In terms of tech jobs I’d never want to have, I’d estimate that programming for a CGI-like contractor would be better than being a World of Warcraft gold farmer in China, but worse than working for Pax Dickinson. Campbell and Slavitt made many gaffes that would ensure that any programmer with common sense would never work under them. Let me debug their testimony a bit.










When asked about QSSI’s testimony at a Sept. 10 hearing that everything was fine and dandy, Slavitt replied, “We mentioned the data services hub would be ready. It indeed was ready.” Alas, minutes earlier, Slavitt had said, “We absolutely take accountability for those first days when our tool was part of the issue in terms of the volume. Today the data services hub and the EIDM tool”—the registration and access management tool—“are performing well.” In other words, it was “ready,” but it wasn’t ready—because Slavitt is defining “readiness” not in terms of the product actually working, but in terms of meeting contract demands. They handed something off and ticked all the boxes, so what’s the problem? This attitude goes some ways toward explaining the last few weeks.










There was a lot of talk Thursday about end-to-end testing. Slavitt and Campbell both claimed they weren’t responsible for it. As Bill Johnson, R-Ohio, pointed out, the Pre-Operational Readiness Review in their contracts “required end-to-end testing results.” Campbell declared, “We have not been the systems integrator and we have never been the systems integrator.” Campbell saying it doesn’t make it so—CGI clearly was in charge of integration.










Campbell’s stonewalling on this point became embarrassing. When CGI Federal said it owned the front-end, Campbell explained, it meant that the company owned the front of a building but not the front door—which, by the way, was broken, which was all QSSI’s fault. Slavitt unhelpfully added, “I think the front door is a bit of a term of art. We supply a tool.”










Let me explain how end-to-end testing works in integrating large systems owned by multiple vendors. Each vendor works out detailed specifications for how the systems should interact. These are made as clear as possible so that when something goes wrong—and it always does—you can point to the spec and say, “You weren’t supposed to do that and that’s why our component appeared to misbehave.” In order to meet the specs, each vendor simulates end-to-end testing by building a prototype of the larger system.

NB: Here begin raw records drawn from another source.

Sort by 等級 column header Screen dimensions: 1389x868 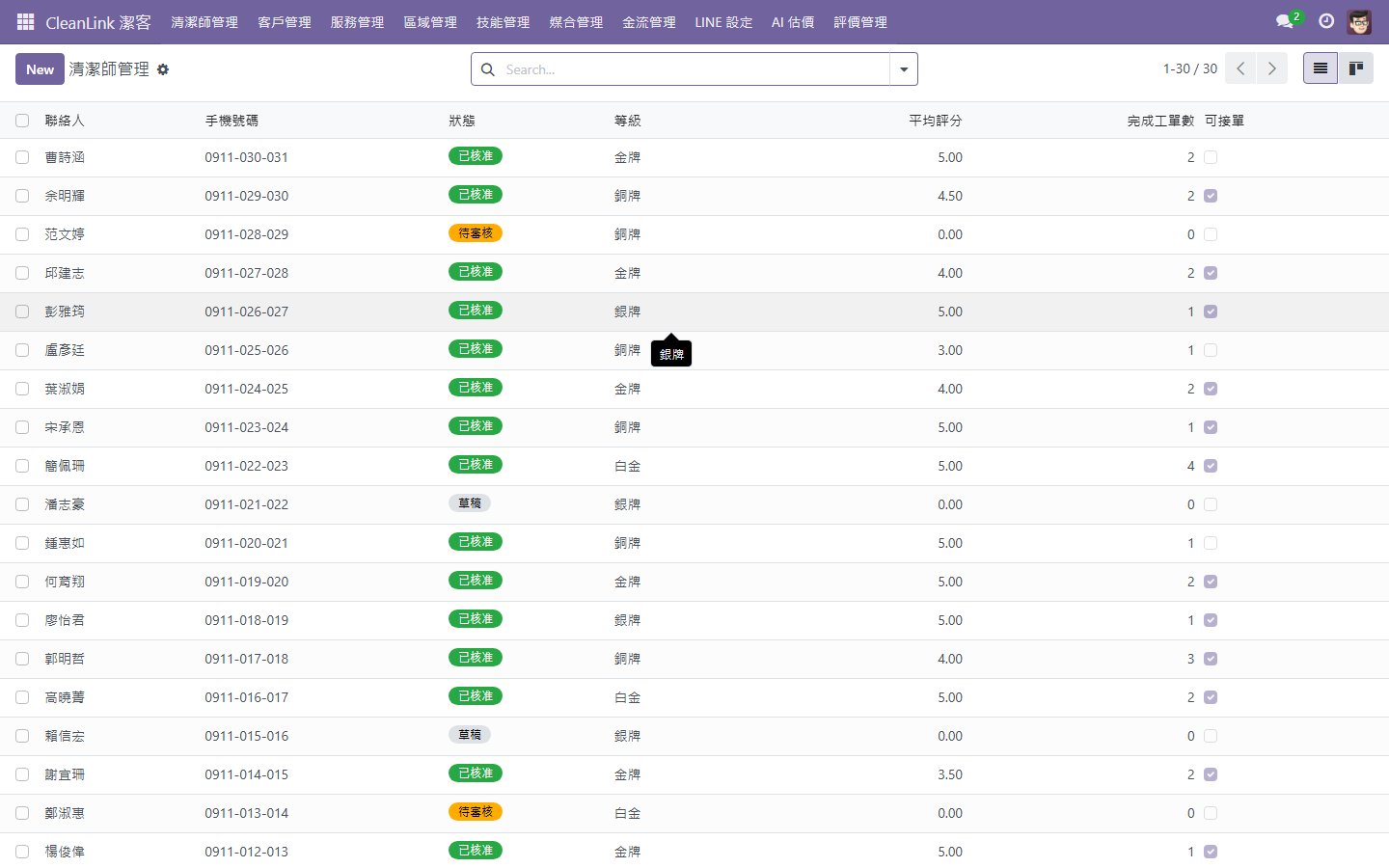click(x=627, y=121)
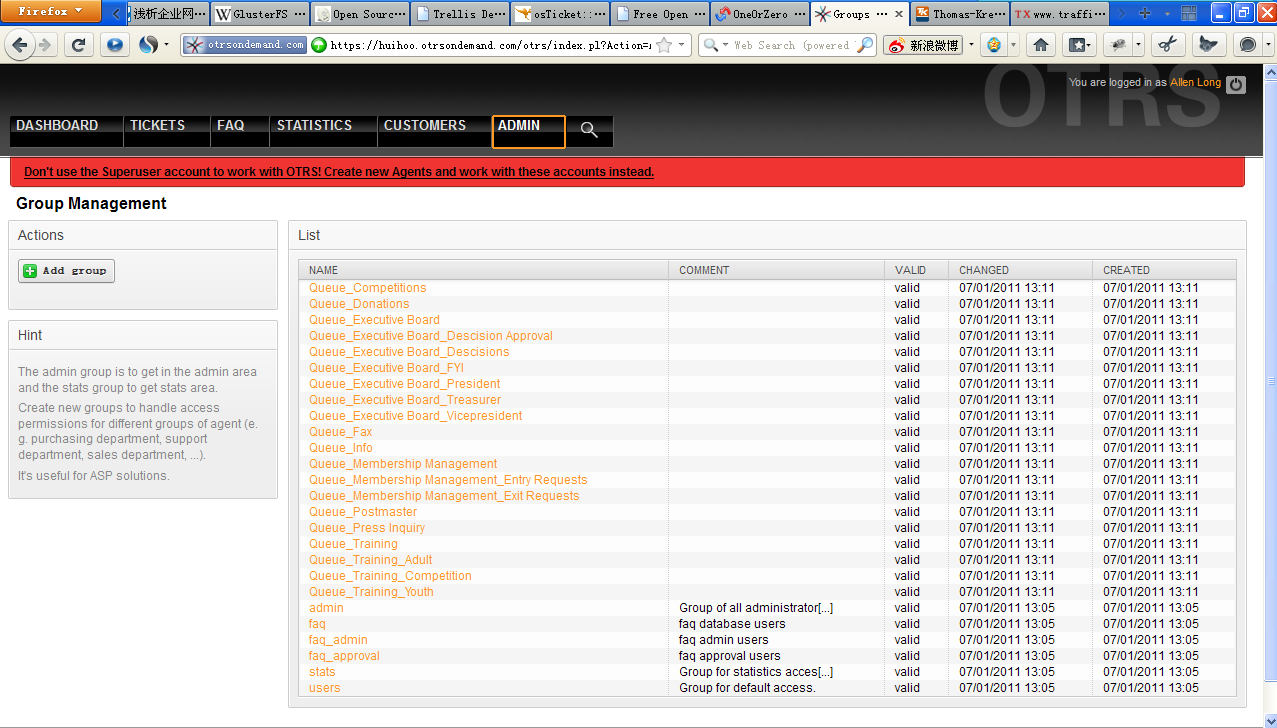Bookmark page with the star icon
This screenshot has height=728, width=1277.
[664, 45]
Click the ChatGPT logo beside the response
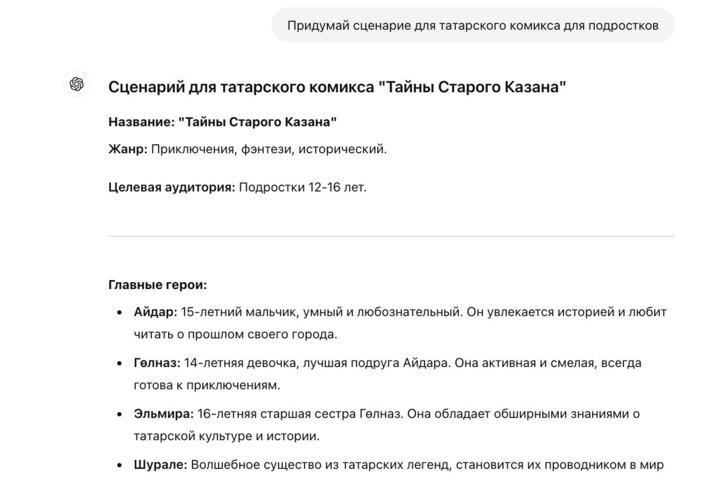This screenshot has height=480, width=720. pos(77,85)
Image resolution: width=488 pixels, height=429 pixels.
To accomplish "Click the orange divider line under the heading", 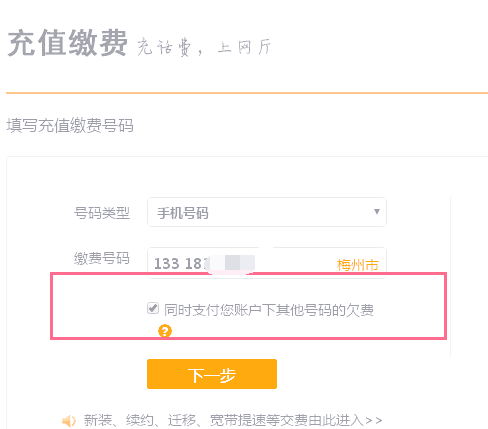I will (247, 93).
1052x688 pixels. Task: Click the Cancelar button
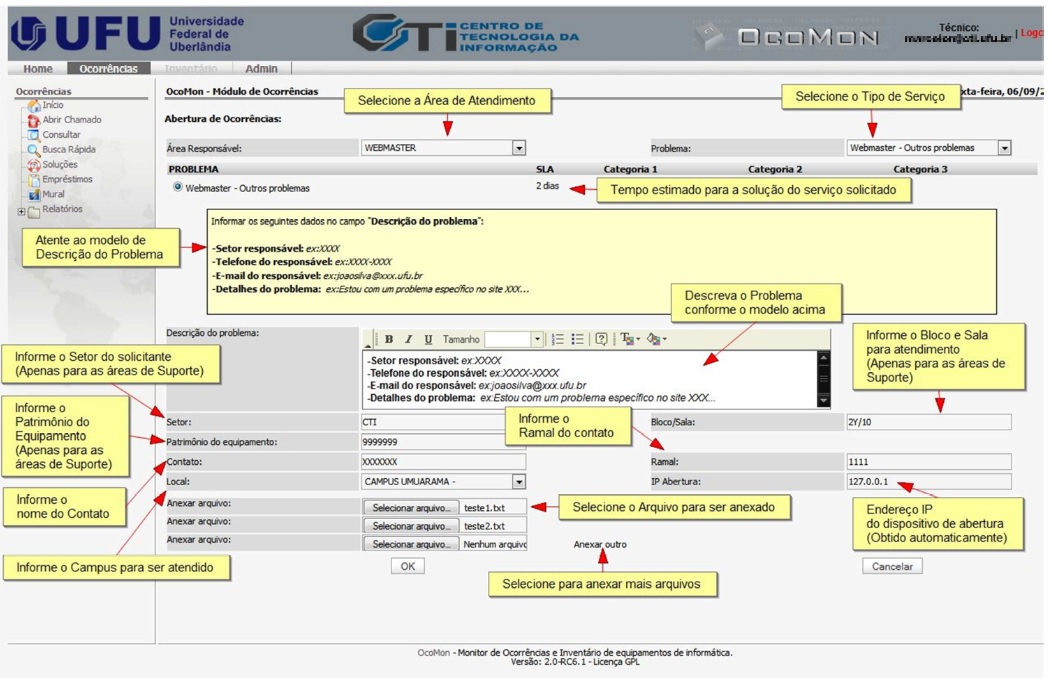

In the case of healthcare.gov, QSSI should have had test scaffolding that could simulate the functionality of what CGI Federal was building, and vice versa. Each vendor needed to know the broad definition of what the other was building, and it was their responsibility to make sure they knew it. Campbell and Slavitt’s refusal to acknowledge this basic fact is both frightening and mortifying, and accounts for their inability to give any clear answers as to exactly which portions of the system are failing. They don’t seem to understand the difference between acceptable and unacceptable bugs, and worse, they don’t seem to know that there is a difference.